No importa lo que sea; lucha por ese sueño que te inspira y que despierta el fuego de la pasión en ti. Persevera incansablemente para alcanzar aquella meta por la que tanto corres. Que nada ni nadie te detenga; porque cuando llegues al final de tus días, no tendrás remordimientos por no haber luchado por tus sueños, sino que tendrás la satisfacción de haber mantenido la firmeza y determinación para avanzar hasta haberlos cumplido.

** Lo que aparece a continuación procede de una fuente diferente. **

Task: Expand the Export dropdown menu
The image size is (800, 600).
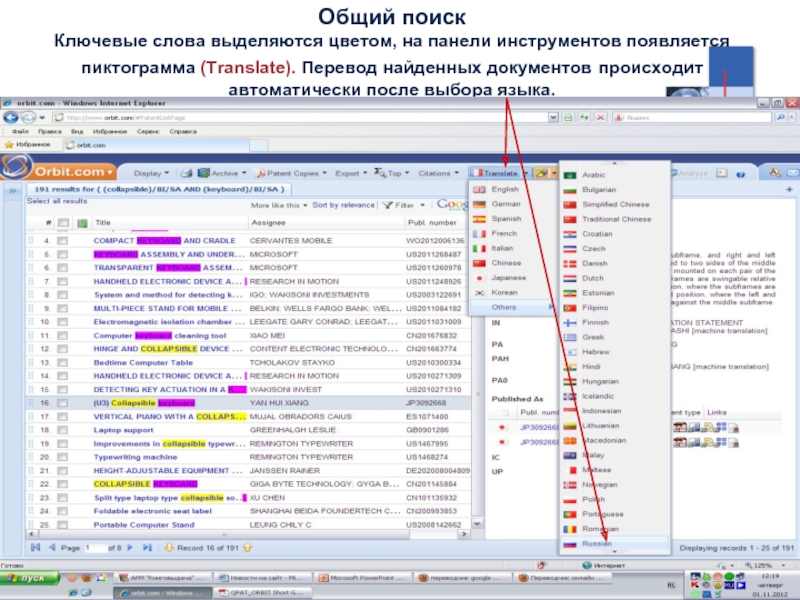Action: coord(350,173)
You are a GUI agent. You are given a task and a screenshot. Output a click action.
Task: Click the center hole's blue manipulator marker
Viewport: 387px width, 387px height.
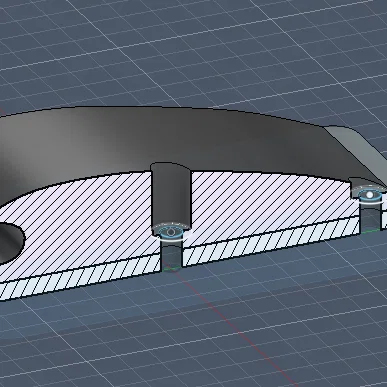pyautogui.click(x=171, y=232)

Nunca lo olvides, tú puedes lograr todo lo que te propongas; ten fe y si crees en Dios, pídele aquello que deseas, pero ponte en acción y pelea por ese proyecto.
Toma tu arco y flecha y apunta al sol, esa es tu meta; pero si disparas y no le das al sol, pero sí a una estrella, puedes estar satisfecho, que aunque no era exactamente el sueño que aspirabas, alcanzaste a tener un gran logro en tu vida.
Sé perseverante; y si la meta alcanzada no es exactamente la que esperabas, no te preocupes, ten presente que a veces no conseguimos lo que queremos en la vida, sino lo que necesitamos.